▶ Activity
While leaving the pictures out, set down only the lines from the one with "You are a computer-use agent. 784x441 pixels." through the end of the records, exactly as they stand.

▶ The records

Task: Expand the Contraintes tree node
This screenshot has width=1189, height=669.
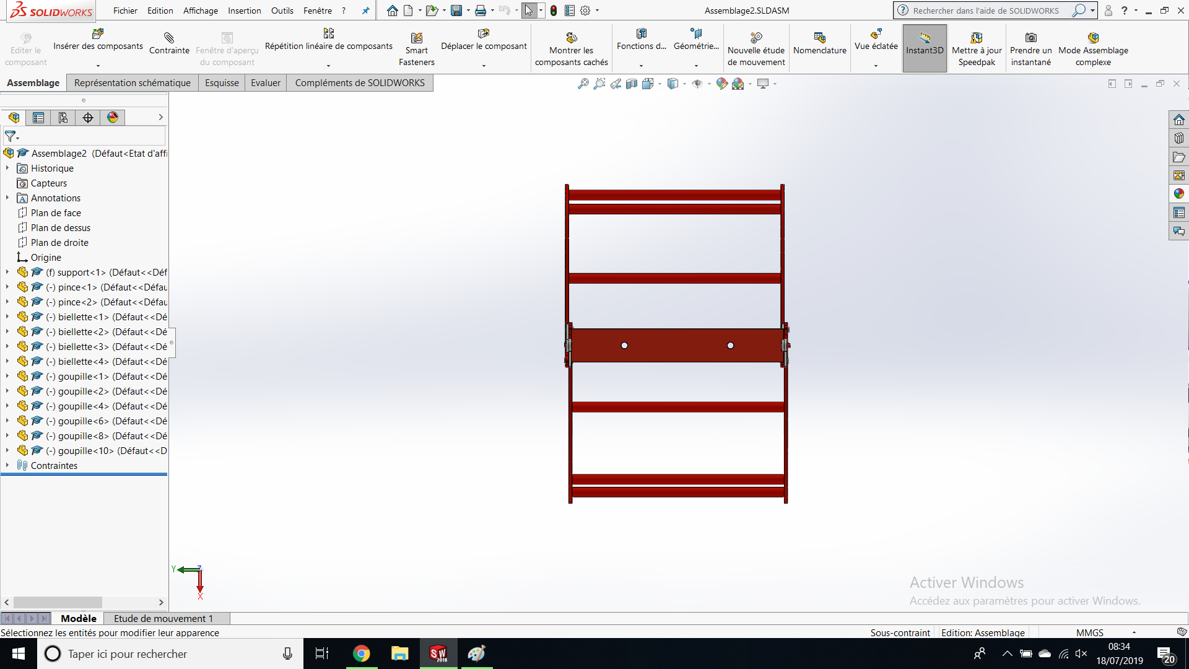Action: [7, 465]
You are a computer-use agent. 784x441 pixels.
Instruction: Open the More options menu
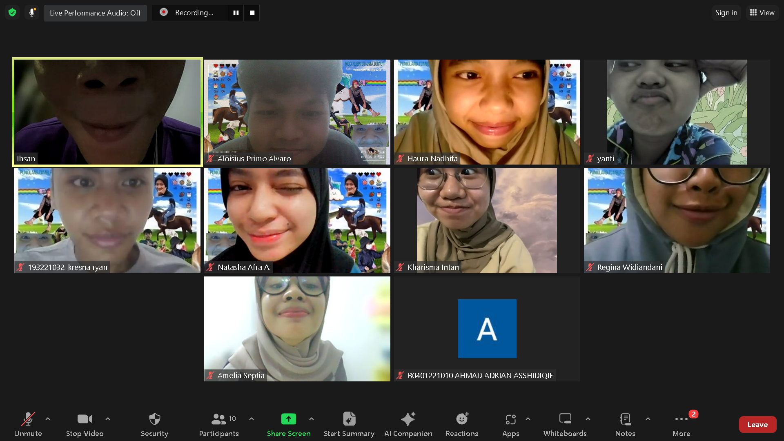[681, 424]
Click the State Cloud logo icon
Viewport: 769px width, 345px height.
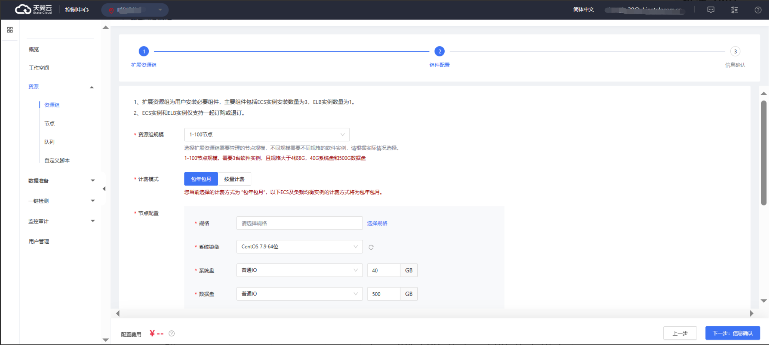pos(23,10)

▶ Result of the exercise
You are a computer-use agent. 784x441 pixels.
Instruction: Open the More options menu
[681, 424]
Click the State Cloud logo icon
Viewport: 769px width, 345px height.
pos(23,10)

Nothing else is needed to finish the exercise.